Speaker: Dr. Kaiqun Fu, Assistant Professor at Texas Christian University
Time: October 1, 2025, 1:00 pm - 2:30 pm
Room: E265, Discovery Park, UNT
Coordinator: Dr. Yunhe Feng
Abstract: The increasing complexity of modern cities and technologies presents pressing challenges for both urban management and future innovation planning. This talk presents recent research on graph neural networks (GNNs) and multimodal machine learning for spatiotemporal event forecasting and technology foresight. It first introduces a location representation learning framework that models urban environments as dynamic graphs, enabling accurate prediction of crime categories by integrating geospatial features of buildings, amenities, and roads. This talk will then highlight a novel adversarial dynamic graph transformer designed for unlimited-range prediction of traffic incident impacts, which leverages road-anchored spatial attention and temporal anomaly detection to capture long-range dependencies in transportation networks. The talk further covers ongoing work, which aims to forecast emerging technology areas and their regional societal and economic impacts through interpretable, multimodal AI pipelines combining patents, publications, and workforce data. Collectively, these efforts advance interpretable and scalable graph-based learning methods for intelligent transportation, public safety, and innovation policy, while emphasizing the broader impacts on workforce development and equitable regional growth.

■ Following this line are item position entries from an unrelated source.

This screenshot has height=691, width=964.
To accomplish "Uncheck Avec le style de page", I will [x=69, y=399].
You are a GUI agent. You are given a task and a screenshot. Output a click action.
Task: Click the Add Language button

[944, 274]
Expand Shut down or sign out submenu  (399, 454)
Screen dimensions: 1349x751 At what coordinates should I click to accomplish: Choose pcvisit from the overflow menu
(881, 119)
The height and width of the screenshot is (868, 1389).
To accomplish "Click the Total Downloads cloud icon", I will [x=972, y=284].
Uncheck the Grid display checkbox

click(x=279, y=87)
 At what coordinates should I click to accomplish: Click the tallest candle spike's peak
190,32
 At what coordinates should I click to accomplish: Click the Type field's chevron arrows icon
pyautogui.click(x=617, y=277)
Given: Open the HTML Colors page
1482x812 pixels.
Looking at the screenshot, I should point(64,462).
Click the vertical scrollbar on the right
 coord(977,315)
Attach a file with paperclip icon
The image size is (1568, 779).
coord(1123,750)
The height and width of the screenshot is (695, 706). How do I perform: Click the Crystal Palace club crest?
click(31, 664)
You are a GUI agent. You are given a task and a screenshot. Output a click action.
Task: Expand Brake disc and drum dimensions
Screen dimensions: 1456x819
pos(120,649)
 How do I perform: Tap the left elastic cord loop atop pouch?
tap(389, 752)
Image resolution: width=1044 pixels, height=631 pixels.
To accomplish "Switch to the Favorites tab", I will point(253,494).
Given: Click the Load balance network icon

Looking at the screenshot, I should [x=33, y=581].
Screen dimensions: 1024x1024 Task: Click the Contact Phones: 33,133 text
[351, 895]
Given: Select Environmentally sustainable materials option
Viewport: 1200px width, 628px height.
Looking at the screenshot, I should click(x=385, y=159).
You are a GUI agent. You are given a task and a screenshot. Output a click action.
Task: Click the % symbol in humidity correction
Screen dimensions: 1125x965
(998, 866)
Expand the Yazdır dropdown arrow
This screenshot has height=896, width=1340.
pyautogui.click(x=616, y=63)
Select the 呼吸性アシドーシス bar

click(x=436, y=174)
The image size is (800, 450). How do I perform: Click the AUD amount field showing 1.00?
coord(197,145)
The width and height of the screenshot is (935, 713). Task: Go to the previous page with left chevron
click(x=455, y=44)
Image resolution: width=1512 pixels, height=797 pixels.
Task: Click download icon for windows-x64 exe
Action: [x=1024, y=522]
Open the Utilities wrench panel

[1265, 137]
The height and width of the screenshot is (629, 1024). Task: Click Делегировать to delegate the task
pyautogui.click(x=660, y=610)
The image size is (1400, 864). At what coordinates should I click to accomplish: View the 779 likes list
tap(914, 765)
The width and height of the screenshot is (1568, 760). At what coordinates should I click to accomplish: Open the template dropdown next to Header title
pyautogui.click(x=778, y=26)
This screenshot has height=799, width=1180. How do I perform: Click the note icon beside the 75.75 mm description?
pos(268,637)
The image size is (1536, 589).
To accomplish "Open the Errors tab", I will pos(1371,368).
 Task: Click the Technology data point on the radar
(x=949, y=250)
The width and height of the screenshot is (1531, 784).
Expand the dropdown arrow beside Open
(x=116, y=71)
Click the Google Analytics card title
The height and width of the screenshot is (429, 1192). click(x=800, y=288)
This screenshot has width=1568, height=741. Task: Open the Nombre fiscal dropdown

Bio of the speaker: Kaiqun Fu is an Assistant Professor of Computer Science at Texas Christian University (TCU). His research focuses on spatial data mining, graph neural networks, and machine learning, with broad applications in intelligent transportation systems, urban safety, power systems, and social networks. His research is supported by multiple federal and state grants, such as NSF CISE, NSF TIP, and NASA AIST, with funded projects totaling over $1.7M. His work has been published in leading venues such as AAAI, IJCAI, ACM SIGSPATIAL, IEEE BigData, and ITSC, with contributions spanning traffic incident impact forecasting, interpretable spatiotemporal modeling, and multimodal AI for emerging technology analysis. Dr. Fu is also actively engaged in academic service, serving as a reviewer/PC member for leading journals and conferences, including IEEE TKDE, ACM TKDD, AAAI, IJCAI, and KDD.